Louisiana fishermen are now reaping the profits from a unique project that came about through happenstance and great planning. Bussey Brake, a 2,200-acre reservoir in the northeastern corner of the state, was for decades an emergency water-supply lake for an International Paper Co. mill in nearby Bastrop. The mill was closed in 2010, and IP donated the reservoir and 400 surrounding acres to the state of Louisiana in 2013. The state turned it over to the Louisiana Department of Wildlife and Fisheries, which set out to totally reconstitute the shallow reservoir.

The lake, once a great fishery, had fallen on hard times as the turn of the century approached, its shallow waters filled with all measures of trash fish and not much in the way of gamefish. LDWF drained it and removed every vestige of fish flesh it could. It built new boating channels, put up a new pier and boat dock and a wave break around the launching area. The agency began stocking Florida-strain largemouth bass, crappie, bluegill and shellcrackers in 2017 – plus assorted baitfish – and the lake began to fill back up, naturally, finally reaching full pond in 2019.

In the four or five years between its draining and refilling, all manner of new, fish-friendly vegetation grew off the bottom – much like it did at Winston-Salem’s Salem Lake when the lake level was dropped 12 feet when the new dam was built in 2012.

Literally, a forest grew up in Louisiana.

The lake was reopened for fishing in July 2020, with some special creel limits. The 5-fish daily limit on bass included a nice, trophy restriction – only one fish 16 inches or longer allowed to be kept per day. Crappie are managed with a 25-fish daily creel limit and a 10-inch size minimum.

To say that the petri dish of Bussey Brake grew some great fish cultures is an understatement. Soon after it reopened, it started to spit out big fish, especially bass and crappie. Less than two years after it opened, bass pro Randy Howell of Alabama (who grew up on North Carolina’s Lake Gaston), set a Major League Fishing circuit record by landing a 12-pound, 14-ounce bass. That record lasted a little over a year, broken several times.

The 15-pound mark was crushed in February 2023 when an Arkansas angler, Robert Rush, caught a 15.36-pound lunker. That record lasted a year and a week before Louisiana angler Sid Wilde boated a 15.78-pound bass that was 27 inches long with a 23½-inch girth.

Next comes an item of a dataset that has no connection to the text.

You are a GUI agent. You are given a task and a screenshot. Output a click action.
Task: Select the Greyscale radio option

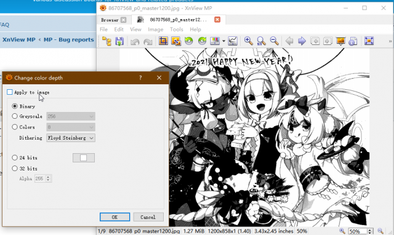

On April 13, a young Louisiana fisherman, Jarrett Gomez, caught a 10-pound bass in the morning, then topped it with a 12.12-pound bass in the afternoon. This past weekend, another Louisiana angler, Jarred Friday, boated a 13.10-pound bass. That broke his personal record, a 12.48-pounder, caught March 31.
Friday, a contract worker who was living in a nearby campground while he worked for several weeks in the area, said that between March 25 and May 11, when he caught his 13.10-pound fish, he put 16 double-digit fish in his boat, fishing weekdays after work and weekends. He said he caught three double-digit fish in a single day, winding up with almost 31 pounds for those triplets.

I doubt there were 16 double-digit fish caught in North Carolina in 2023, from any kind of water. And this one guy caught three in one day and 16 in seven weeks from one reservoir?

I know there are few places on any river system in North Carolina where there’s a need for a nice, new, hydroelectric dam and 5,000 or so acres of water. But if one appeared, with the N.C. Wildlife Resources Commission giving a thumbs-up to stocking the F1 Florida-northern largemouth hybrid in the future, it would be neat to see what kind of fish could be grown in a perfect environment.

Dan Kibler has covered the outdoors since 1985 as outdoors editor of the Winston-Salem Journal and later as managing editor of Carolina Sportsman until his retirement in 2021.